29. Belirtmekte fayda var ki Türk'ün kimliğiyle
örtüşen din İslamdır. İslamı kabul eden Türkler İslam'ın onun bünyesine uyması
ile ıslah olmuş daha da güçlü bir kişilik kazanmışlar.Diğer dinlere giren
Türkler kayda değer bir varlık gösterememiş erimiş gitmişlerdir. Hani nerede Hristiyan, Yahudi, Budist ya da Manist Türkler ?

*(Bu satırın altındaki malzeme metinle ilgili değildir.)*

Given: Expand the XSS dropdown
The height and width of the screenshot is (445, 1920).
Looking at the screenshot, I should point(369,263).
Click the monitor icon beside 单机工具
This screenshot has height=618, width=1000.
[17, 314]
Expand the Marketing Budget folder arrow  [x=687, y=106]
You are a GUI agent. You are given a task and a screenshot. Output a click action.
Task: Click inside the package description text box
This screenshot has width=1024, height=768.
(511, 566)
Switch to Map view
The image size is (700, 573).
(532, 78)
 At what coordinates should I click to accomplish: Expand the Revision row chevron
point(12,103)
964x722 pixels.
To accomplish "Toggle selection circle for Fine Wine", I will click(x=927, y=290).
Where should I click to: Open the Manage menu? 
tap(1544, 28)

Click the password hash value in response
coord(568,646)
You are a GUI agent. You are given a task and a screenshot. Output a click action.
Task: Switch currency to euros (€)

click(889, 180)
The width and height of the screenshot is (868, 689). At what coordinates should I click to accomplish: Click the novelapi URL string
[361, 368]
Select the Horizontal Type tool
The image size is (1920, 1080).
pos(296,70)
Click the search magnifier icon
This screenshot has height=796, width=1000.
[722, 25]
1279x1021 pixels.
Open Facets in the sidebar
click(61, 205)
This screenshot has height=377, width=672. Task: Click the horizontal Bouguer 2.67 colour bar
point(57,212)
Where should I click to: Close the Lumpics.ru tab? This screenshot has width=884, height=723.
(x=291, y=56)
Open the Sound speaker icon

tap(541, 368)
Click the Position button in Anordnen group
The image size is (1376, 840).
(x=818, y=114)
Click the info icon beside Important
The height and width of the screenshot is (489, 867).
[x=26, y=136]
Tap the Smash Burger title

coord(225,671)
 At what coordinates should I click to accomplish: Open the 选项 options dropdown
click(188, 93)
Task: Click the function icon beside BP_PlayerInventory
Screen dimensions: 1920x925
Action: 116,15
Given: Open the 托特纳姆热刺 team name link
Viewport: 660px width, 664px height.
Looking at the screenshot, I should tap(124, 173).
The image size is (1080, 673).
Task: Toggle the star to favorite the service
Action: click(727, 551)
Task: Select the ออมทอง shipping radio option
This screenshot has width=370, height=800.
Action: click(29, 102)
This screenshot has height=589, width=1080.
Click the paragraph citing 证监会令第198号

30. Örneğin Osmanlı-Safevi zıtlaşmasında ikisi de
Türk olan bu devletlerden Osmanlı Türklük değerlerini korurken, Safeviler, Fars
değerlerini benimsemiş, Farslılaşmış ve yok olup gitmiştir.
31. Yine Budizmi, Hİnduizmi, Hristiyanlığı ve hatta
Yahudiliği benimseyen Türk devletlerinin çok kısa ömürlüğü olduğu ve halkın
asimile olduğu tarihi gerçeklerdir.
32. Kurtuluş savaşından sonra da Bilge Kağan gibi
düşünenlerle, Tonyukuk gibi düşünenler arasında ciddi çekişmeler olmuştur. Hala
olmaktadır ve maalesef olmaya devam edecektir. Tonyukuk mu haklıydı sizce, Bilge
Kağan mı?
TOLGA TANOLCAY
Kaynak:
Yararlandığım ve esinlendiğim temel kaynak; Prof. Dr. Ş. Teoman Duralı'nın "Omurgasızlaştırılan Türklük" kitabıdır.